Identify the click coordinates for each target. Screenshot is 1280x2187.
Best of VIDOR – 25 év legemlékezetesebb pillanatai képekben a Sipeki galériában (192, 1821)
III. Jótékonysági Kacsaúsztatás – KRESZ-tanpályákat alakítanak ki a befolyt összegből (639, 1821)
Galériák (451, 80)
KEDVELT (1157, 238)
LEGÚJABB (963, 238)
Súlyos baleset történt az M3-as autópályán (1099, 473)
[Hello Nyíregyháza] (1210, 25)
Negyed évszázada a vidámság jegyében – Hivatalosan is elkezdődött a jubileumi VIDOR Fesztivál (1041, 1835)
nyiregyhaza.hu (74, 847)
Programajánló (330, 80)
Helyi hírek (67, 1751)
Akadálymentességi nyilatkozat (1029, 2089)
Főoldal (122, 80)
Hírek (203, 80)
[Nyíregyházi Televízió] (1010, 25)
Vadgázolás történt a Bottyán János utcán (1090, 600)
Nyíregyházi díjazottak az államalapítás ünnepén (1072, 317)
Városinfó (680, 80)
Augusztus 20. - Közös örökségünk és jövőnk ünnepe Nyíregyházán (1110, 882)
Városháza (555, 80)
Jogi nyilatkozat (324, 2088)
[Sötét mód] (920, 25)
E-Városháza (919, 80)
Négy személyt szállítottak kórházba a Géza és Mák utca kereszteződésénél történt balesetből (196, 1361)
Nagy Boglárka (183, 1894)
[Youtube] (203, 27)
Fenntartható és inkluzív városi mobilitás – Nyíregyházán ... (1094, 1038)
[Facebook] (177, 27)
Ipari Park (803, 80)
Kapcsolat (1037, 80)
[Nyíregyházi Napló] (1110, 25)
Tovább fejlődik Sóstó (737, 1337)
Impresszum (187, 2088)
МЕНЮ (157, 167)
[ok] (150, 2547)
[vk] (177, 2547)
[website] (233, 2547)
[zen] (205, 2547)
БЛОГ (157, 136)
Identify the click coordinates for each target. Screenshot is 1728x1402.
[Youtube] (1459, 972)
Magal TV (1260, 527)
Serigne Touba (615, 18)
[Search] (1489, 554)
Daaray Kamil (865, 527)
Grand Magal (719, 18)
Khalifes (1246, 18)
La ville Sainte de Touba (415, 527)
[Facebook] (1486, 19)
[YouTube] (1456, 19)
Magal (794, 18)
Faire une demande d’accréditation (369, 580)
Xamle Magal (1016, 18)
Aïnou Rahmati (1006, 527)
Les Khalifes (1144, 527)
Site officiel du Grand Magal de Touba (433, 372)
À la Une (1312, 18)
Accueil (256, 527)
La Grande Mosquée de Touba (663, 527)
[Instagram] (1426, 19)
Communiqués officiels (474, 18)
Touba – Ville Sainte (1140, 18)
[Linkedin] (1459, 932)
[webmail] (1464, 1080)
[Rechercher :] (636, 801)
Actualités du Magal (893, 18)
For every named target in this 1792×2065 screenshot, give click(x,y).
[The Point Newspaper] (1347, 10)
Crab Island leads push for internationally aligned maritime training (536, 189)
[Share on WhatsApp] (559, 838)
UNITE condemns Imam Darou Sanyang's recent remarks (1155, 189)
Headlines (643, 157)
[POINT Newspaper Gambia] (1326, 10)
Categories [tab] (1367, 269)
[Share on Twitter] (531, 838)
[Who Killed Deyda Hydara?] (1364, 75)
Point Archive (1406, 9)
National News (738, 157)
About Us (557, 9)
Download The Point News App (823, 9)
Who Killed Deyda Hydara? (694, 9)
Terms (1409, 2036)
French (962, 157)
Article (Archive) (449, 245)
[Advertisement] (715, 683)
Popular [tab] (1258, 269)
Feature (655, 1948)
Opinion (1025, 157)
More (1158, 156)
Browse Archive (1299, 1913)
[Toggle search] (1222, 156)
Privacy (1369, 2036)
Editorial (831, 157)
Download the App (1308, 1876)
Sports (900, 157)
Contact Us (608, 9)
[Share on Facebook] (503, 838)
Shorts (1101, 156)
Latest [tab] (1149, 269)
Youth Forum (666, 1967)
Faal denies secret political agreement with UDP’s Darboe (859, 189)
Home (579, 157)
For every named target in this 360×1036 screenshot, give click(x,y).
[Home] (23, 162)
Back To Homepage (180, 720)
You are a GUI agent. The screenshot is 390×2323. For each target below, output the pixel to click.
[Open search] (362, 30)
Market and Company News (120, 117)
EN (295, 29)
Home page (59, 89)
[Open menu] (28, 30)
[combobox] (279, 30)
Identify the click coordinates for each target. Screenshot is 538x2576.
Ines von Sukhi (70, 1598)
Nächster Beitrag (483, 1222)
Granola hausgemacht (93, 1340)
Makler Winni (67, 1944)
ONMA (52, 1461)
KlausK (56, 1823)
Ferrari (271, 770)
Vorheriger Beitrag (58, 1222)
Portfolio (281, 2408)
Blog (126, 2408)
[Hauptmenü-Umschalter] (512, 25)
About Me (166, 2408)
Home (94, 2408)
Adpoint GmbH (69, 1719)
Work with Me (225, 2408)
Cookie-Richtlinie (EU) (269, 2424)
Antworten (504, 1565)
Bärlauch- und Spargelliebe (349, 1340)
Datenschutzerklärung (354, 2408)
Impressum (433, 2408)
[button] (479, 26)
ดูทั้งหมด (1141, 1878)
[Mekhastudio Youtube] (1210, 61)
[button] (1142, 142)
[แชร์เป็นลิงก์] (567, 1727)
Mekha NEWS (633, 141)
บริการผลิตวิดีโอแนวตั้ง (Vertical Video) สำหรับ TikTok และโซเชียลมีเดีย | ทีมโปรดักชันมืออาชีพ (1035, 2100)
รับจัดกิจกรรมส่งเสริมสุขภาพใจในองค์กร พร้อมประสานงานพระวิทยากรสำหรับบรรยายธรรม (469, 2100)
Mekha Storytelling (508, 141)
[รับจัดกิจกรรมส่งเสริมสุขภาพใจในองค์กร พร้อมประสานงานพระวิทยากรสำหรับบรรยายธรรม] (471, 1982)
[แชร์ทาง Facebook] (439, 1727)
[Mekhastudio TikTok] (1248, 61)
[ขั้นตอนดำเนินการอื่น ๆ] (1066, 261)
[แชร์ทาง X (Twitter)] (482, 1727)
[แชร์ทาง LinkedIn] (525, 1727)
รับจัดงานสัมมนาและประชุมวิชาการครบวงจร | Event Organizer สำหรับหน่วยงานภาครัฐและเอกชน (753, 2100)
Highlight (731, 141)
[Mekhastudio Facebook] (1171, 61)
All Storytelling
# # # #
TRY IT | Using the entries above, repeat only the lines from the one containing "About Us (557, 9)" through the one containing "More (1158, 156)", end lines included.

TASK OUTPUT |
About Us (557, 9)
Download The Point News App (823, 9)
Who Killed Deyda Hydara? (694, 9)
Terms (1409, 2036)
French (962, 157)
Article (Archive) (449, 245)
[Advertisement] (715, 683)
Popular [tab] (1258, 269)
Feature (655, 1948)
Opinion (1025, 157)
More (1158, 156)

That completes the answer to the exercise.